Deve ser mesmo, pois o carro tem mais de 2 metros de largura, 3,02 metros entre os eixos e 4,97 metros de comprimento. Sim, é uma Ferrari de quase cinco metros, ainda mais longa que a FF e a GTC4 Lusso. Na verdade, esta é a Ferrari de rua mais longa já feita. O porta-malas, mesmo com uma transmissão de oito marchas embaixo, tem 473 litros.
E se você quer mais uma evidência de que a Ferrari mira até mesmo os mais luxuosos SUV de luxo, ela diz que tanto o espaço quanto os materiais da cabine são “cuidadosamente selecionados” e formam uma “oferta sem precedentes dentre as Ferrari de quatro lugares”.
Os bancos traseiros, normalmente pouco espaçosos nas Ferrari desse tipo, têm até mesmo ajustes elétricos para o encosto, assento e distância dos bancos dianteiros. É o tipo de coisa que se encontra em Land Rovers, Lamborghini Urus, Bentley Bentayga.
Apesar de ser um crossov… um esportivo de quatro portas, a Purosangue não consegue ser mais rápida que um dos SUV com quem ela poderia concorrer. Estou falando do Aston Martin DBX 707, que vai do zero aos 100 km/h em 3,3 segundos e chega a mais de 310 km/h. São os mesmos números da Ferrari Purosangue, que vai de zero a 100 km/h em 3,3 segundos e segue até os 310 km/h. Para chegar aos 200 km/h são necessários 10,6 segundos. Já pensou se a Purosangue fosse um SUV? Seria um concorrente e tanto…
Agora… se você está se perguntando por que a Ferrari esperou 10 anos para lançar seu SUV e não 15 ou 20 anos, o próprio diretor de marketing da Ferrari, Enrico Galliera explicou à revista britânica Autocar:
“Há alguns anos decidimos ter uma linha completa de automóveis. A Roma e a Portofino são carros para consumidores intimidados por nossos outros modelos.
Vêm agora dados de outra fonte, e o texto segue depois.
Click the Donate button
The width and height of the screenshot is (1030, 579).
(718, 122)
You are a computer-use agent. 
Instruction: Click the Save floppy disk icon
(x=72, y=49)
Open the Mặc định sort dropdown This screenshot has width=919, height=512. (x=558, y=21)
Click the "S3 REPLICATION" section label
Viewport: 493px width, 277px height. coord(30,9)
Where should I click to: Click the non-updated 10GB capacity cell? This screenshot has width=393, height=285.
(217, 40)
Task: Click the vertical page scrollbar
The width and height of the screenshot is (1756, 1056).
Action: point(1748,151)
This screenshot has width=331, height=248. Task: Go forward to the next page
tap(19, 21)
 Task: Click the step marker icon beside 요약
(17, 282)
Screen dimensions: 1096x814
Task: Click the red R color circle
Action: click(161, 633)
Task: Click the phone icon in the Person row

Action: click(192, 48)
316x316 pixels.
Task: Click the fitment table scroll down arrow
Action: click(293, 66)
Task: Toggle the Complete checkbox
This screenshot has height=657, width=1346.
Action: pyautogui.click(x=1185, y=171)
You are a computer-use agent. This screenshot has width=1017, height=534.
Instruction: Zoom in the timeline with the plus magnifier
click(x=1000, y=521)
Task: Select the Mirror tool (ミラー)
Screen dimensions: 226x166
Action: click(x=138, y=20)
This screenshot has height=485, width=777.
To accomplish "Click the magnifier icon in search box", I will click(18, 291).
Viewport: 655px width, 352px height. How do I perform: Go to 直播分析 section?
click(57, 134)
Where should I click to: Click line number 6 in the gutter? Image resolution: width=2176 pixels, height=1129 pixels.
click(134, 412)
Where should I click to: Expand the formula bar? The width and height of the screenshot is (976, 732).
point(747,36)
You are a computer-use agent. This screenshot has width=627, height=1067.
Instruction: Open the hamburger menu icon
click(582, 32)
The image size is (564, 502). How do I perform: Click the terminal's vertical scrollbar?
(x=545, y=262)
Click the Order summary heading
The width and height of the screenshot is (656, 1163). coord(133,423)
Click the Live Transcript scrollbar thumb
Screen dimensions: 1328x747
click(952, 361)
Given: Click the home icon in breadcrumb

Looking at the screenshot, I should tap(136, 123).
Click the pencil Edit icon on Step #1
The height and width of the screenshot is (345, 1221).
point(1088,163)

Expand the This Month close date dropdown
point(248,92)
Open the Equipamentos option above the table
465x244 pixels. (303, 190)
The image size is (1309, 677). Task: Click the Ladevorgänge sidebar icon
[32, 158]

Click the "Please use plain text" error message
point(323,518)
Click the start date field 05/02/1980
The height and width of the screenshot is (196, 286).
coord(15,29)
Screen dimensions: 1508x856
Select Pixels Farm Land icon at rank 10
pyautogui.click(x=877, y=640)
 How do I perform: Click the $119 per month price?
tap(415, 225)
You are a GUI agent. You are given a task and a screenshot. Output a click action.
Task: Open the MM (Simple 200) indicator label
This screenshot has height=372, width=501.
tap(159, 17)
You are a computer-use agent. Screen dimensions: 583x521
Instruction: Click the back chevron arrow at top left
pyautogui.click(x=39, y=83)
A 296 não é a mais rápida, mas é a mais divertida de guiar. A Purosangue completa essa linha”, disse Galliera.
Galliera também comentou que sempre que conhece a garagem de um proprietário de Ferrari, ele observa que, entre as Ferrari, há um SUV, porque a família precisa de mais espaço para passeios de fim de semana ou para uma ida às montanhas esquiar. E a Purosangue pode suprir essa necessidade.
Galliera ainda mencionou que o número médio de carros que um proprietário de Ferrari tem na garagem triplicou nos últimos 10 anos. Ou seja: a Ferrari não precisa mais concorrer com os crossovers: se o público compra, em média, três vezes mais carros, a Purosangue só precisa ser um dos outros dois carros escolhidos. As chances de venda aumentam.
E considerando o que o Cayenne fez pelas finanças da Porsche, o que o Urus fez com o volume de vendas da Lamborghini e o que o Cullinan fez pela Rolls-Royce, a demanda continuará maior que a oferta. E isso diz tudo sobre essa multiplicação dos SUV do mundo moderno.